-- GIVEN TEXT --
Obama’s Americanism heals the historical wounds and stiches the current divides. He carries on King’s dream. More than what King has done, Obama has the audacity to develop his patriotism and Americanism into a politics of hope in the heart of the established institutions. His presidency has transformative effect on the 21st century American culture. The subtitle of his Audacity of Hope reads “Thoughts on Reclaiming the American Dream.” Indeed, it was a lost dream recovered and reclaimed with his presidency.

Conclusion

Duality consists of two opposites in interaction—in mutual rejection, in mutual sculpting, and in mutual transformation, all in a shared, simultaneous, and coexistent sphere. Together, they form a willing or unwilling relation, sometimes with confrontation and bloodshed, sometimes through negotiation and manipulation, and sometimes through communication and connection. Duality does permit a fixed and unmovable divide between the two opposites as the constant interaction of the two shifts, erodes, and redraws the divide. By nature, the duality of the vertical and horizontal Americas is not designed for the color line to separate and hierarchize them, but to weave, stitch, and reshape them, in spite of all seemingly irreconcilable barriers and conflicts. The following example from a recent CNN articles testifies to the inherent invalidity and dysfunction of the color line in American culture.

-- DATASET EXCERPTS --
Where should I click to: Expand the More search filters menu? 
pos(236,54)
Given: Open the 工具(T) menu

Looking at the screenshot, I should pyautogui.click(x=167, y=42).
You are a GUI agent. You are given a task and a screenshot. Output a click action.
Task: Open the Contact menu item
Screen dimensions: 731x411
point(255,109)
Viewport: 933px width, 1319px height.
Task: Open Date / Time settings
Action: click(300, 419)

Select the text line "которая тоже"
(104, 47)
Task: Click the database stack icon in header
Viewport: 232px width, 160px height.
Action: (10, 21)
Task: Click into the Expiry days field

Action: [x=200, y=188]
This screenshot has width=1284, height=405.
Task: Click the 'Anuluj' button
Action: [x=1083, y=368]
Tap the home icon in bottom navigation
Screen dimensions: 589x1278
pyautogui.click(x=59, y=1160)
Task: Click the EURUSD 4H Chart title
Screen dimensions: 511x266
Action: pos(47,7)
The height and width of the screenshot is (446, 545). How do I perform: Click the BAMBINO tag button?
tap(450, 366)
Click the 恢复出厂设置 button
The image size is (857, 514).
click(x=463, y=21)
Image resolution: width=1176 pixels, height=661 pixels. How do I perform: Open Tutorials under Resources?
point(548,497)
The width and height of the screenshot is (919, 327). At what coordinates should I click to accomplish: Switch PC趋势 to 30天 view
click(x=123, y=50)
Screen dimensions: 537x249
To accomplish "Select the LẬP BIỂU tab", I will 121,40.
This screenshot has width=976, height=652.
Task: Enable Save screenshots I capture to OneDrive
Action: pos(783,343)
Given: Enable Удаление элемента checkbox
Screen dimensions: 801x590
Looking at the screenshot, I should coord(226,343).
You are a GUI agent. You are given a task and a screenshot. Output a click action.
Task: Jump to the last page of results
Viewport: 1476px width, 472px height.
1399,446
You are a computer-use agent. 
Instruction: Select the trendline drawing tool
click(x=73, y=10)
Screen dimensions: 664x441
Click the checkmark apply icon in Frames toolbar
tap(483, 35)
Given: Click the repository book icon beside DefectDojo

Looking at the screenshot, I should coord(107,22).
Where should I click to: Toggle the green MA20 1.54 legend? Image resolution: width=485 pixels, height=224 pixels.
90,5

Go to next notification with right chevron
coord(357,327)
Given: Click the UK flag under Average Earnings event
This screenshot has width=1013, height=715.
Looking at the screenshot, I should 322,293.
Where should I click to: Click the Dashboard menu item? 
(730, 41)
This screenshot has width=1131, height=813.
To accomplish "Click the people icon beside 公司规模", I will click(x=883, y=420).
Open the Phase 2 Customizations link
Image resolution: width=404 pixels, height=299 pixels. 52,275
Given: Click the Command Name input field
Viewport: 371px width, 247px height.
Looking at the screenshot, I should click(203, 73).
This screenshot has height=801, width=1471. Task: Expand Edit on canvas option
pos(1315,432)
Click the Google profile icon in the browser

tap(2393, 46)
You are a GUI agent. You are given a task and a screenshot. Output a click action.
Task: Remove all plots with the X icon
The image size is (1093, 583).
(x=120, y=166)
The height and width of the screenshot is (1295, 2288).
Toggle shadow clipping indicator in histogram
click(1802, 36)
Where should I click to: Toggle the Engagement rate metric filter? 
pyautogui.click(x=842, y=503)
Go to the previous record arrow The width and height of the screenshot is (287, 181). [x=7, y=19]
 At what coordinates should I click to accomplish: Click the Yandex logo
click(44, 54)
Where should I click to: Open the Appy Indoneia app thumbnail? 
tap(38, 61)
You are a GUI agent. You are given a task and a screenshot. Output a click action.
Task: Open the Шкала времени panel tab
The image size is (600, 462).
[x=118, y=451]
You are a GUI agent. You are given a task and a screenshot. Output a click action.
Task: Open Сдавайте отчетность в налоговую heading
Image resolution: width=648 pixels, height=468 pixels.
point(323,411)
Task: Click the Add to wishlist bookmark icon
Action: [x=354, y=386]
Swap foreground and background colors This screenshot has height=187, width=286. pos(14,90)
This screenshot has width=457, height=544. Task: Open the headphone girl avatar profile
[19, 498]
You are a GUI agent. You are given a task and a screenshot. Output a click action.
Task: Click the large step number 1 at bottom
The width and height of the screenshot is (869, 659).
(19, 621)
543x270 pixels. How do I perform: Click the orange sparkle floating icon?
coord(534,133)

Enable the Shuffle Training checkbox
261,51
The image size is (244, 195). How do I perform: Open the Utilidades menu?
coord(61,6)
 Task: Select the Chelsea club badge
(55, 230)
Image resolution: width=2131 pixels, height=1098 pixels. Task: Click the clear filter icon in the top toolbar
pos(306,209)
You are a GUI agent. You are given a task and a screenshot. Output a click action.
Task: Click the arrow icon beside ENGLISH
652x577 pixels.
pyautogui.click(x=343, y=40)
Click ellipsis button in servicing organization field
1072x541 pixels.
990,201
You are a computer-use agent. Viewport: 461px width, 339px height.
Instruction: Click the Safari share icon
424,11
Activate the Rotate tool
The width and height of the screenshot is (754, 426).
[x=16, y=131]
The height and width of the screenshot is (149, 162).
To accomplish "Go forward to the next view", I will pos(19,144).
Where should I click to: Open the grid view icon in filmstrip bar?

-- STATED TASK 1 --
From the passage on Obama and duality, print the words from "Obama’s Americanism heals" to "with his presidency.".
-- STATED TASK 2 --
Answer these from the passage on Obama and duality:
(a) What does the subtitle of Audacity of Hope read?
(b) Whose dream does Obama carry on?
(c) What does duality consist of?
-- STATED TASK 3 --
In the passage on Obama and duality, how does Obama go beyond what King did?
None of the items has any bearing on what follows here.

-- TASK OUTPUT 1 --
Obama’s Americanism heals the historical wounds and stiches the current divides. He carries on King’s dream. More than what King has done, Obama has the audacity to develop his patriotism and Americanism into a politics of hope in the heart of the established institutions. His presidency has transformative effect on the 21st century American culture. The subtitle of his Audacity of Hope reads “Thoughts on Reclaiming the American Dream.” Indeed, it was a lost dream recovered and reclaimed with his presidency.

-- TASK OUTPUT 2 --
(a) "Thoughts on Reclaiming the American Dream."
(b) King's.
(c) Two opposites in interaction.

-- TASK OUTPUT 3 --
Obama has the audacity to turn his patriotism and Americanism into a politics of hope within the established institutions themselves.